The average British worker is spending over 11 weeks a year commuting to and from their workplace
Flexible working software company Cloudbooking utilises the latest figures from the Office for National Statistics (ONS). They show commuting journeys are rapidly on the rise.
“In 2003 the average UK commute was 45 minutes, today it is 54 minutes,” said Gerry Brennan, CEO of Cloudbooking. “Despite advancements, stats show that 87% of the UK’s workforce carry out their duties at their employer’s premises. Until now no one has worked out what this means in terms of lost productivity. Our calculations are based on 4 weeks holiday a year and the 37.5-hour standard working week.
Mr Brennan added it was the duty of employers and the government to work together to promote the benefits of remote working. “Research by Stanford University in the US has shown that remote workers are 13% more productive and take fewer sick days than their commuting colleagues.” Added the Cloudbooking CEO, who has Airbus, Lloyds Banking Group and GE Healthcare as some of their clients.
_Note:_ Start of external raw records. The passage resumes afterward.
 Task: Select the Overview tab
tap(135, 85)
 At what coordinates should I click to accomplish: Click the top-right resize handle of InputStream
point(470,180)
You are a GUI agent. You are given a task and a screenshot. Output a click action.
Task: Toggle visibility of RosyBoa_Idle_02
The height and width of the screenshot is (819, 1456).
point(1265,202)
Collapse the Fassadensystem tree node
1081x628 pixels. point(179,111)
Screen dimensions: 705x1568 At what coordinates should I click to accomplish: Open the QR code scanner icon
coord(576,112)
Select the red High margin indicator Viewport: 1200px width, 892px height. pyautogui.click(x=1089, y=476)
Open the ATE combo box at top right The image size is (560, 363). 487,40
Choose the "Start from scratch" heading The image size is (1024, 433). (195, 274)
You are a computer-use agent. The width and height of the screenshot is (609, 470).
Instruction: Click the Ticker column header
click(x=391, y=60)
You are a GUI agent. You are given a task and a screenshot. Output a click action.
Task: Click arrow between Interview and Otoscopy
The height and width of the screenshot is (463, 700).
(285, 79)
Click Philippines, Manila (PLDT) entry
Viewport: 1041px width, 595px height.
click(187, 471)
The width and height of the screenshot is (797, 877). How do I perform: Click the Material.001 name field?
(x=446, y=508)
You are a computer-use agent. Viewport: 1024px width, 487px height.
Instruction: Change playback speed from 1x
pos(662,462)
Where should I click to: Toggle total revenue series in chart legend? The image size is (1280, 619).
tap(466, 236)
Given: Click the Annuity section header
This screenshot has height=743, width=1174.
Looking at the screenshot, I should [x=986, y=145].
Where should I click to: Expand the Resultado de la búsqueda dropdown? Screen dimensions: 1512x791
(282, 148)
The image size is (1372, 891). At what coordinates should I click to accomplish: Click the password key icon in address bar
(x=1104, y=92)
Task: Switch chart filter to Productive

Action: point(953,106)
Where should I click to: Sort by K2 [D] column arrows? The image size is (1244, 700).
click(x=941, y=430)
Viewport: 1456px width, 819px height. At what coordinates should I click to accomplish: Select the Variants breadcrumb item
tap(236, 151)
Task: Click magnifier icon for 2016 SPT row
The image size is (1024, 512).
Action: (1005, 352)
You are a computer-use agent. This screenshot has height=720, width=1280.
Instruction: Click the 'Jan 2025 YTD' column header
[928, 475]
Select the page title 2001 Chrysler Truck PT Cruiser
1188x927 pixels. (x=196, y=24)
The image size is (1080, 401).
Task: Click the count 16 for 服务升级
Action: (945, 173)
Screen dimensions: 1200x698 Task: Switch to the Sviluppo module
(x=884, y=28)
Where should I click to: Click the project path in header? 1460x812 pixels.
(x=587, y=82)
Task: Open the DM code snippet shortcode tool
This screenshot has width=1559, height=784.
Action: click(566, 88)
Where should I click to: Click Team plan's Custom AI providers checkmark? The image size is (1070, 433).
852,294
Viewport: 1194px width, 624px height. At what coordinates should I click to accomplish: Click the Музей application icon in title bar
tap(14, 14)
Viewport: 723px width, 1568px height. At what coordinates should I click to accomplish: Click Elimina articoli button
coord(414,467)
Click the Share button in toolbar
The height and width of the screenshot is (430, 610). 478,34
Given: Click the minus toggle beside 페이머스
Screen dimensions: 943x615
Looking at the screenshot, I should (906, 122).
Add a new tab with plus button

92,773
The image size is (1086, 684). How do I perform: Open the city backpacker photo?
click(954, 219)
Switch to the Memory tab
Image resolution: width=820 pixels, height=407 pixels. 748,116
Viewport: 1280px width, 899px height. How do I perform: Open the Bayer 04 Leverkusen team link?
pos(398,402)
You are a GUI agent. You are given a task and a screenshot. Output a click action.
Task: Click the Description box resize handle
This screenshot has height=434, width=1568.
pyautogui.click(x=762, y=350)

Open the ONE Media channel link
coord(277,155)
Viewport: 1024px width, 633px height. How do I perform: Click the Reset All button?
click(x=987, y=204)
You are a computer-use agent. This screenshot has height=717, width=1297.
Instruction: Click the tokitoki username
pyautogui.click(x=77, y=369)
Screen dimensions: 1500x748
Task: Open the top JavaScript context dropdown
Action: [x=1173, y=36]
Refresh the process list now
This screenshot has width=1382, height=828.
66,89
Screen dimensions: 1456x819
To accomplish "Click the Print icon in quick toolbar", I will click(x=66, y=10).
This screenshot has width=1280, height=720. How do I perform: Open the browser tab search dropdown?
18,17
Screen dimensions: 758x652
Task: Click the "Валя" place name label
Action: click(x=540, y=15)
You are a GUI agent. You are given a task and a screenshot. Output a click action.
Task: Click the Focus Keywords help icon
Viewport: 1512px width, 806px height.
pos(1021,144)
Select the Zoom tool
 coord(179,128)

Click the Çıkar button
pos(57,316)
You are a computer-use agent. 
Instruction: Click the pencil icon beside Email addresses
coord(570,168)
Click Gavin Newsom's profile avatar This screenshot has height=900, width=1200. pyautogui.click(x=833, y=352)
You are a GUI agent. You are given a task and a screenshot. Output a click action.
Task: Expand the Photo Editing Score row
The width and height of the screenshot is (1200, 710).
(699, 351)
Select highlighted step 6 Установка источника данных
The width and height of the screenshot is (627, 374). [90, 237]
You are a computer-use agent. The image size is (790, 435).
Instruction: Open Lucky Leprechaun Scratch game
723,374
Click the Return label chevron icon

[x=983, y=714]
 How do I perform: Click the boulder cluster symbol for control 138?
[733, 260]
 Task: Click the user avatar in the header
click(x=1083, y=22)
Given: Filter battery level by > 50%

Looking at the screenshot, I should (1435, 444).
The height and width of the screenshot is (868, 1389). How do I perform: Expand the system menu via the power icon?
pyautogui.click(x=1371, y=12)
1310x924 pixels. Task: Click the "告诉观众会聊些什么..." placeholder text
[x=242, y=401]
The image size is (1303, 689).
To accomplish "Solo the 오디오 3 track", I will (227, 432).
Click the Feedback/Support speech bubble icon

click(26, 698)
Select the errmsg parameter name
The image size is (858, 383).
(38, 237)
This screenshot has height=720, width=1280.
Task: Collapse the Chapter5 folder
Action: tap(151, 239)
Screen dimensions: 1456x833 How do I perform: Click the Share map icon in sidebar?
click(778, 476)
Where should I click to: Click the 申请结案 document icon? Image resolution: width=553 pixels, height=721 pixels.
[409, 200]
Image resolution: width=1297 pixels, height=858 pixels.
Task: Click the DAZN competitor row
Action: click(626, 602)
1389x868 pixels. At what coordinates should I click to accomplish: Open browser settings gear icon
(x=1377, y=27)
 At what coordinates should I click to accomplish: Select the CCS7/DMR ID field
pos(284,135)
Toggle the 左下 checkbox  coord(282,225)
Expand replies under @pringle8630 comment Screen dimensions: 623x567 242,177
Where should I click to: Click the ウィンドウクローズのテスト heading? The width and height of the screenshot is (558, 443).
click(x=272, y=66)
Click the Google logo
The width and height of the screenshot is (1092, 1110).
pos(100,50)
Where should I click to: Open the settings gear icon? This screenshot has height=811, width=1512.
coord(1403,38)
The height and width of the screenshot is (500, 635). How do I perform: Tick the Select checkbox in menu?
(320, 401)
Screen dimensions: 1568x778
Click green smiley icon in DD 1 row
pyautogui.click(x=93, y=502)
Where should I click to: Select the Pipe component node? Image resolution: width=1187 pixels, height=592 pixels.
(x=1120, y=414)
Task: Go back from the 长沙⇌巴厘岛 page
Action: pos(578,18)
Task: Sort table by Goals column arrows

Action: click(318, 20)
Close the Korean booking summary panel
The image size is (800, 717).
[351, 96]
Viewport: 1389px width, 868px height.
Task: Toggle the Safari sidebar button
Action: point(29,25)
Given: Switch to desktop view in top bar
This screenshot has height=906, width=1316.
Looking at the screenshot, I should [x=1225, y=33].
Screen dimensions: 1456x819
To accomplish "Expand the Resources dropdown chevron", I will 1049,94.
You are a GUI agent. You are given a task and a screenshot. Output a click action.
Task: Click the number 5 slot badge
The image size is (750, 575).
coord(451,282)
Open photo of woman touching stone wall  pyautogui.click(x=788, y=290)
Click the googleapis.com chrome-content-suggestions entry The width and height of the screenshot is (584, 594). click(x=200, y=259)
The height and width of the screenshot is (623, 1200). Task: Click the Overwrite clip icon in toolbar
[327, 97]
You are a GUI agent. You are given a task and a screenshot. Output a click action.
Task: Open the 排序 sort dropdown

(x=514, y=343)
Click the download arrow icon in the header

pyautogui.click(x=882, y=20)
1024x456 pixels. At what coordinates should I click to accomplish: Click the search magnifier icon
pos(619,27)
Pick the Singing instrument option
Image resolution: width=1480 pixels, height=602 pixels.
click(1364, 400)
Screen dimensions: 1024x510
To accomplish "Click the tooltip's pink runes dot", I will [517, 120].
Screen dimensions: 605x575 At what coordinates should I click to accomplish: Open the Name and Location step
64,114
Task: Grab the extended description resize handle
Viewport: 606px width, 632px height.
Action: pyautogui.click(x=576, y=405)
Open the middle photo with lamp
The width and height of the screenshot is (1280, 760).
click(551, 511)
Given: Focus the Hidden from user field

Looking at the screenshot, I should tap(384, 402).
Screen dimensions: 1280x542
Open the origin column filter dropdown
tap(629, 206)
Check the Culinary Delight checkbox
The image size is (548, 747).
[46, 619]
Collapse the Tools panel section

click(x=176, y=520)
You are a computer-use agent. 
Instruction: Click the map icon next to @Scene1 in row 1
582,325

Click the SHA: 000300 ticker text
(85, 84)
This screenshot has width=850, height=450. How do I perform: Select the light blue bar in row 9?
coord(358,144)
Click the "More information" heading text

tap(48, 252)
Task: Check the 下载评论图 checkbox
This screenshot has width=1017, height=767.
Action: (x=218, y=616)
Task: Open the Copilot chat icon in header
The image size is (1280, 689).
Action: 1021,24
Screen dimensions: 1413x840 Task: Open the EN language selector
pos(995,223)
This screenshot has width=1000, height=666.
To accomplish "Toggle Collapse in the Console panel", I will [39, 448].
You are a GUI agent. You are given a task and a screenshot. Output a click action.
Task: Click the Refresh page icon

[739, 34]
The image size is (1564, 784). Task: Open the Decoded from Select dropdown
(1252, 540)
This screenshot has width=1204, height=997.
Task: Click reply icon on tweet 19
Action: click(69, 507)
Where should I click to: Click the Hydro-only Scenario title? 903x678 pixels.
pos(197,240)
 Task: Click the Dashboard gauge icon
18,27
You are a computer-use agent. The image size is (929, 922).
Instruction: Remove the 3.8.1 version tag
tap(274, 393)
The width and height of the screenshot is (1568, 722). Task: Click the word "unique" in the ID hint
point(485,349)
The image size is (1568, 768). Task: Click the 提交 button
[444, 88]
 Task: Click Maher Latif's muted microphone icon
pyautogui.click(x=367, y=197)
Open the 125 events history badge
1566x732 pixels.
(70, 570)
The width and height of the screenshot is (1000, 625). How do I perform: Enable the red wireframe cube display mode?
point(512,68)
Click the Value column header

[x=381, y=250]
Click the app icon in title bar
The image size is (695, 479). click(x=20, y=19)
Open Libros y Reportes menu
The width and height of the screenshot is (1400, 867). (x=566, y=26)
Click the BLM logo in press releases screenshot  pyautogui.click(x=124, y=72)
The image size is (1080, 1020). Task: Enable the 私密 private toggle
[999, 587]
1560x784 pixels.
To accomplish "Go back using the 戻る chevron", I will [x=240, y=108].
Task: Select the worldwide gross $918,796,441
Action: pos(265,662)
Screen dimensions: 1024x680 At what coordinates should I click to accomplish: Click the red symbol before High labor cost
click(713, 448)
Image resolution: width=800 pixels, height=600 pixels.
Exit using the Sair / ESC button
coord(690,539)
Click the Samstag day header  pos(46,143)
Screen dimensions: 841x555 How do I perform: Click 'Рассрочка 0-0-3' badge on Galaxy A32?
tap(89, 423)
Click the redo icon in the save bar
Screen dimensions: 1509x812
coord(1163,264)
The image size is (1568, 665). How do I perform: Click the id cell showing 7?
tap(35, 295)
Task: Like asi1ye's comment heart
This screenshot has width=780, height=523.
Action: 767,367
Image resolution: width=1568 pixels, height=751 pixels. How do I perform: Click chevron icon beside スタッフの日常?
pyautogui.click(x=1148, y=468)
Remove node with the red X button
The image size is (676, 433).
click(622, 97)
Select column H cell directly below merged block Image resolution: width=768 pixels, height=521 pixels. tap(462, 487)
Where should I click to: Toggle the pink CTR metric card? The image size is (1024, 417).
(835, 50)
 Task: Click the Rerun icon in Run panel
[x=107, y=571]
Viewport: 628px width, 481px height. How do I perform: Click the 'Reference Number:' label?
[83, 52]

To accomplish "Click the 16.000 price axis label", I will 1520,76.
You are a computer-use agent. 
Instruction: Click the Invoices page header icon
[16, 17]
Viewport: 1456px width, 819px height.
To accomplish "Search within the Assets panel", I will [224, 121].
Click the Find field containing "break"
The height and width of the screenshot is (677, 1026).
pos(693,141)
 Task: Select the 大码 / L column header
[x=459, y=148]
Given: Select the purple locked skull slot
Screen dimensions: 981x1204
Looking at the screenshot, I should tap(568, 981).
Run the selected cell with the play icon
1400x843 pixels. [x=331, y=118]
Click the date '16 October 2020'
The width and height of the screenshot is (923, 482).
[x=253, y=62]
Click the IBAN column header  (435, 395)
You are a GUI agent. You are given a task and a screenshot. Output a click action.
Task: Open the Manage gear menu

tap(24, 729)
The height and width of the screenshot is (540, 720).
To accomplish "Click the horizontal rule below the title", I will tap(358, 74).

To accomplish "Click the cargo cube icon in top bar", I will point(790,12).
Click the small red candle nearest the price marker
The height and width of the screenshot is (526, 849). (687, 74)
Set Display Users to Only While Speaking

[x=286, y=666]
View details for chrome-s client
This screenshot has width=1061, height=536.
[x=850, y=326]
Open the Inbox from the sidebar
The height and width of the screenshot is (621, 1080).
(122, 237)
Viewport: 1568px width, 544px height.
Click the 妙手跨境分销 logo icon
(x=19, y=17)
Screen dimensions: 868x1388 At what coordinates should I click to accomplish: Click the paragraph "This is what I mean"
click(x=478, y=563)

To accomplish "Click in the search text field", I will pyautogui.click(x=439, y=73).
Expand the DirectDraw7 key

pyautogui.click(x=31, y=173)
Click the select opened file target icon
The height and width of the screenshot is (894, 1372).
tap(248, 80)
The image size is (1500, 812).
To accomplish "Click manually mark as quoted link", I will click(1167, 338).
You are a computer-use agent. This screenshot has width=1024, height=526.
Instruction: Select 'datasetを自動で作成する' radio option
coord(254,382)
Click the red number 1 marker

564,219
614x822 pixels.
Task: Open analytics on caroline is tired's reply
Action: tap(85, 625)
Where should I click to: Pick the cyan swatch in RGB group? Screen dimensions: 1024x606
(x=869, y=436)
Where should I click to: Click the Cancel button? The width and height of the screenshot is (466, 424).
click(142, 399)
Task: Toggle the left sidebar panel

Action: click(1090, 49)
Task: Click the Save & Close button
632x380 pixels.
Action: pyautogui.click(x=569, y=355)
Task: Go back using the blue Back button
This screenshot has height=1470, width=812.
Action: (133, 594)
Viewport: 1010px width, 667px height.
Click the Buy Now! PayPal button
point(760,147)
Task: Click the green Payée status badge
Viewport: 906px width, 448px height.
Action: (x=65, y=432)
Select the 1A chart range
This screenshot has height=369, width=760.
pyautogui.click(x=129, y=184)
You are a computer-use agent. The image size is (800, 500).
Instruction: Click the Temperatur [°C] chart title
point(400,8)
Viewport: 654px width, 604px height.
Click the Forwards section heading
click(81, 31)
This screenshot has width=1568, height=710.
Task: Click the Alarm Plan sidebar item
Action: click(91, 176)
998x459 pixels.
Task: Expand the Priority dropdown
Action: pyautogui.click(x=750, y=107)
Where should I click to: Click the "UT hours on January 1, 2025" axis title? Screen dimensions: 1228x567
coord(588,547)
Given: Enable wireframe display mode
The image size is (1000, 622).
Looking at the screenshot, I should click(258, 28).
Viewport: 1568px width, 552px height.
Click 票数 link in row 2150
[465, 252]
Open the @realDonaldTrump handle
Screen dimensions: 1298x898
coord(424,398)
Flexible working software can put an end to the commute
“We can only begin to scratch the surface at the moment if this working revolution were to be properly embraced. The costs of road maintenance and transport immediately spring to mind. Also, with extra time to devote to family life, or pursue other hobbies and interests, the impact of working from home is worth a great deal to our economy. A lack of trust and understanding of how to manage a remote workforce is a reason that the practice isn’t more widespread.”
A report by Cary Cooper, a Professor at Lancaster University Management School has highlighted this. “We believe managers need to assess homeworker’s on their results, not on how long they work,”
Mr Brennan’s comments come shortly after Richard Branson announced he would be giving his Virgin employees’ unlimited vacation. Evernote and Netflix are doing the same. “All good companies know success is about results. It’s not about how long an employee is at their desk.” Mr Brennan concludes. “It’s a change of opinion that is slow. Therefore, I believe in time future generations will look at what life was like in 2015, and wonder why we were all sitting on the M25.”